Deadly acceleration in dehydration of Eucalyptus viminalis leaves coincides with high-order vein cavitation

Tonet V, Carins-Murphy M, Deans R and Brodribb TJ

Plant Physiology


Xylem cavitation during drought is proposed as a major driver of canopy collapse, but the mechanistic link between hydraulic failure and leaf damage in trees is still uncertain. Here, we used the tree species manna gum (Eucalyptus viminalis) to explore the connection between xylem dysfunction and lethal desiccation in leaves. Cavitation damage to leaf xylem could theoretically trigger lethal desiccation of tissues by severing water supply under scenarios such as runaway xylem cavitation, or the local failure of terminal parts of the leaf vein network. To investigate the role of xylem failure in leaf death, we compared the timing of damage to the photosynthetic machinery (Fv/Fm decline) with changes in plant hydration and xylem cavitation during imposed water stress. The water potential at which Fv/Fm was observed to decline corresponded to the water potential marking a transition from slow to very rapid tissue dehydration. Both events also occurred simultaneously with the initiation of cavitation in leaf high-order veins (HOV, veins from the third order above) and the analytically derived point of leaf runaway hydraulic failure.
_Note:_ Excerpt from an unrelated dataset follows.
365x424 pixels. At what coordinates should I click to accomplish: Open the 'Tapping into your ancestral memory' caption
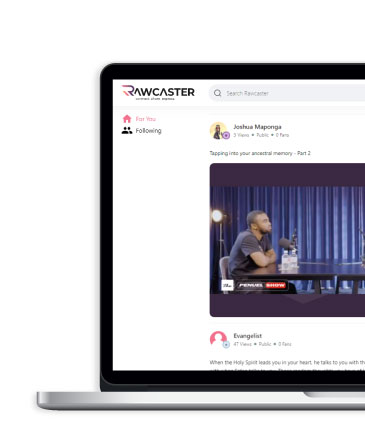[260, 153]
The close synchrony between xylem dysfunction and the photosynthetic damage strongly points to water supply disruption as the trigger for desiccation of leaves in this hardy evergreen tree. These results indicate that runaway cavitation, possibly triggered by HOV network failure, is the tipping agent determining the vulnerability of E. viminalis leaves to damage during drought and suggest that HOV cavitation and runaway hydraulic failure may play a general role in determining canopy damage in plants.